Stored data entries
______________________________

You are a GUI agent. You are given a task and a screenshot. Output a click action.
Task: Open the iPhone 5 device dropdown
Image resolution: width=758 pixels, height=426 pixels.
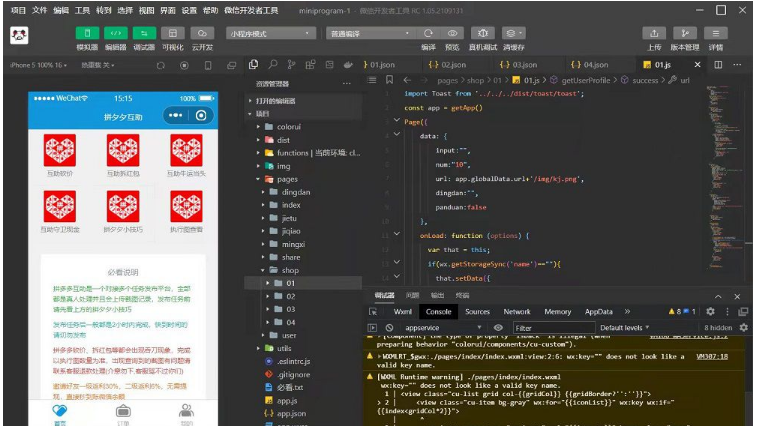(37, 65)
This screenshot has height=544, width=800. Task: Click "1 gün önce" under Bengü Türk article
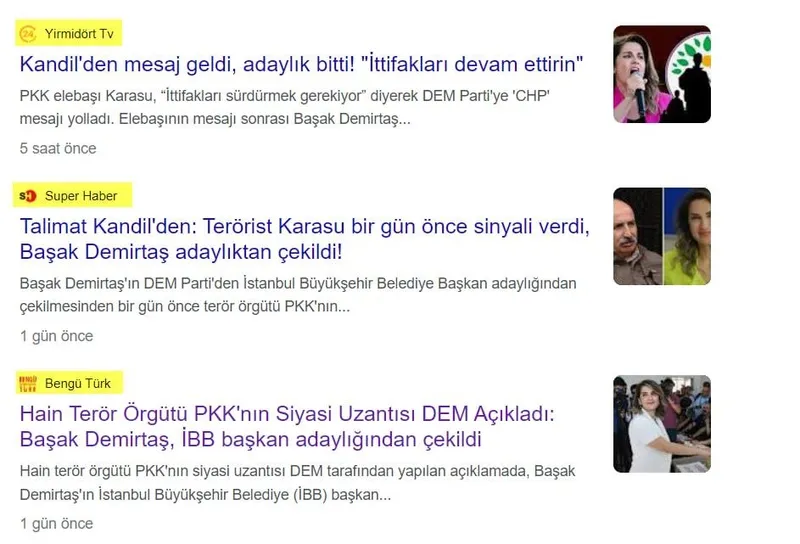coord(57,524)
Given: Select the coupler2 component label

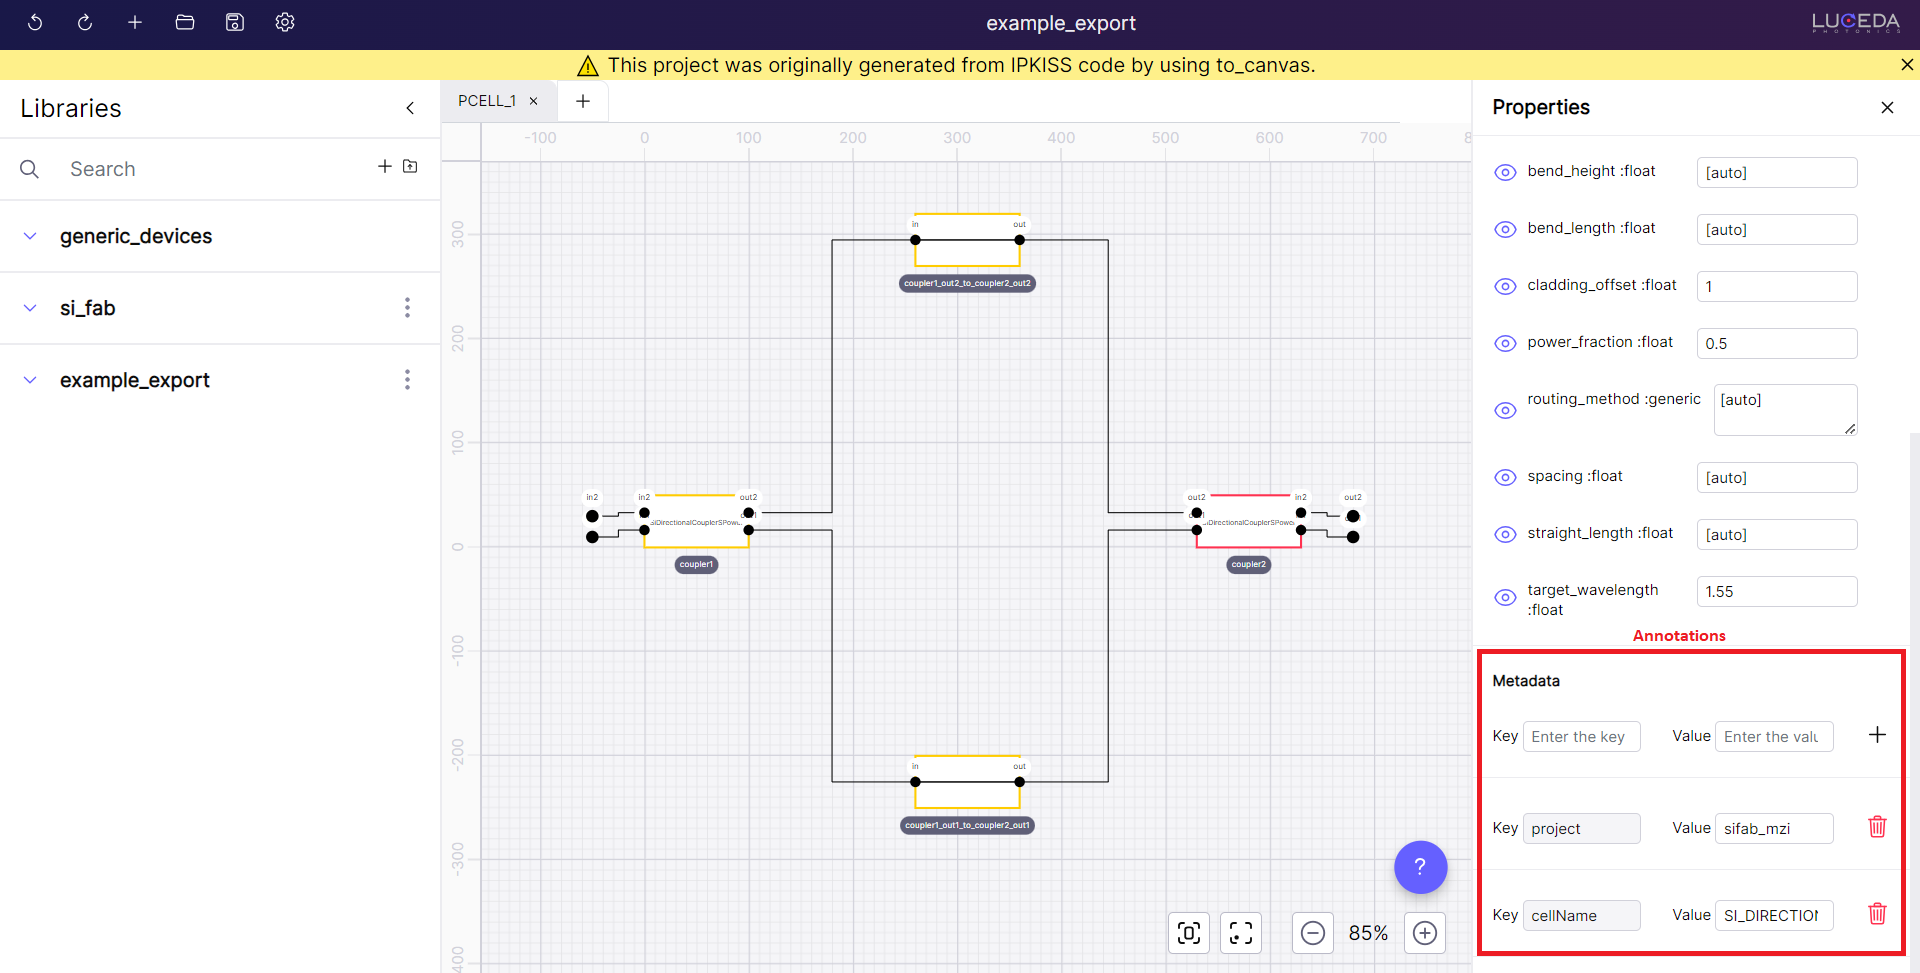Looking at the screenshot, I should pyautogui.click(x=1248, y=565).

______________________________

* **WHAT THE EXERCISE ASKS**:
Update the items above so that "Image resolution" becomes "Display resolution", keeping everything else unchanged and leaving the pictures out of your answer.

* **THE RESPONSE**:
You are a GUI agent. You are given a task and a screenshot. Output a click action.
Task: Open the iPhone 5 device dropdown
Display resolution: width=758 pixels, height=426 pixels.
(37, 65)
This screenshot has height=544, width=800. Task: Click "1 gün önce" under Bengü Türk article
coord(57,524)
Given: Select the coupler2 component label

Looking at the screenshot, I should pyautogui.click(x=1248, y=565).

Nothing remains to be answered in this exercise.